GOAL OF THE EXERCISE. Gather every line in the records below that contains the string "Find", treating uppercase and lowercase letters as different.

──────── SUPPLIED DATA ────────

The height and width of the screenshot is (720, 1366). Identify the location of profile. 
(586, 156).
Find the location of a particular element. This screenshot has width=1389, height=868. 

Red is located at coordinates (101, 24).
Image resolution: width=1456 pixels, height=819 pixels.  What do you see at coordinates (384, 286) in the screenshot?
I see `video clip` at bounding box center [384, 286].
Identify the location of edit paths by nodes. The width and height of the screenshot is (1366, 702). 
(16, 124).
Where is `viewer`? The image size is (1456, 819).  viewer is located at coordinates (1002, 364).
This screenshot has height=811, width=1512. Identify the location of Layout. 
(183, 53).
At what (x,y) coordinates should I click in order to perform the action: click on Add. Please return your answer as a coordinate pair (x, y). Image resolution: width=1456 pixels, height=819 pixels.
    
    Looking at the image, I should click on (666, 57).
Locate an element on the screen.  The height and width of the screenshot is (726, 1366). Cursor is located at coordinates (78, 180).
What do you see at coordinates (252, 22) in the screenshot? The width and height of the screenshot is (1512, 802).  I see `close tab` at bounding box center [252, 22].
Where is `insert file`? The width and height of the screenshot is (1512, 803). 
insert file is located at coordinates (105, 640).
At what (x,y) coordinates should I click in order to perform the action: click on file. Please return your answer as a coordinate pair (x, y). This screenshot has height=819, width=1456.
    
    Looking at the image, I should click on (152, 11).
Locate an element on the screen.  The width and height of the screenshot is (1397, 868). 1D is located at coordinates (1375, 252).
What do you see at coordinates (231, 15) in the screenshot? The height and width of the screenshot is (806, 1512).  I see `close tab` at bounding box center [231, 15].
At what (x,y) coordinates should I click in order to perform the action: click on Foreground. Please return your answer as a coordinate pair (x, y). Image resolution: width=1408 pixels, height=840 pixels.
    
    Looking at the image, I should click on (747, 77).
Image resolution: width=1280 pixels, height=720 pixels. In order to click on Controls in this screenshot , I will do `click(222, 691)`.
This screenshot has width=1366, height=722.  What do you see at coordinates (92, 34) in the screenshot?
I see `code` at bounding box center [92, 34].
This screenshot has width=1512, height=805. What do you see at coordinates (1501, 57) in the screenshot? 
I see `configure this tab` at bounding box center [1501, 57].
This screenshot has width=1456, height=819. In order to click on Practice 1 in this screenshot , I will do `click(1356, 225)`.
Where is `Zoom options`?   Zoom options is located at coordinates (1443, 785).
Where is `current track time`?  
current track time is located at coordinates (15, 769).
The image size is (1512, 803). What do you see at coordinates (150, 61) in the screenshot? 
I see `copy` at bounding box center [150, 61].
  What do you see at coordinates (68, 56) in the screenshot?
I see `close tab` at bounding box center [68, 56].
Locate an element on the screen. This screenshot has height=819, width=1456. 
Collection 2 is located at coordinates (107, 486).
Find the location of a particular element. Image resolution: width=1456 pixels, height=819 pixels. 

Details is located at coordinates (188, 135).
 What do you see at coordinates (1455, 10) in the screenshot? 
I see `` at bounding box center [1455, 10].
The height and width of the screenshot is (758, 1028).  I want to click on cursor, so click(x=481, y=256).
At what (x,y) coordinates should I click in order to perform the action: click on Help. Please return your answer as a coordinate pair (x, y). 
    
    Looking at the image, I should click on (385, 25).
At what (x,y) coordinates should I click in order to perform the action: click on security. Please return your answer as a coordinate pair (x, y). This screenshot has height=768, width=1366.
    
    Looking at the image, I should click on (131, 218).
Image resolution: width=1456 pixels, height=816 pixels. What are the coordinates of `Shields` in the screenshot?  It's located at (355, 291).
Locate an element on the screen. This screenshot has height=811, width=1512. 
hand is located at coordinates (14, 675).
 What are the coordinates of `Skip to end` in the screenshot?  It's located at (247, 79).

────────

RESULT OF THIS EXERCISE.
Find the location of a particular element. This screenshot has width=1389, height=868. 
Find the location of a particular element. Image resolution: width=1456 pixels, height=819 pixels. 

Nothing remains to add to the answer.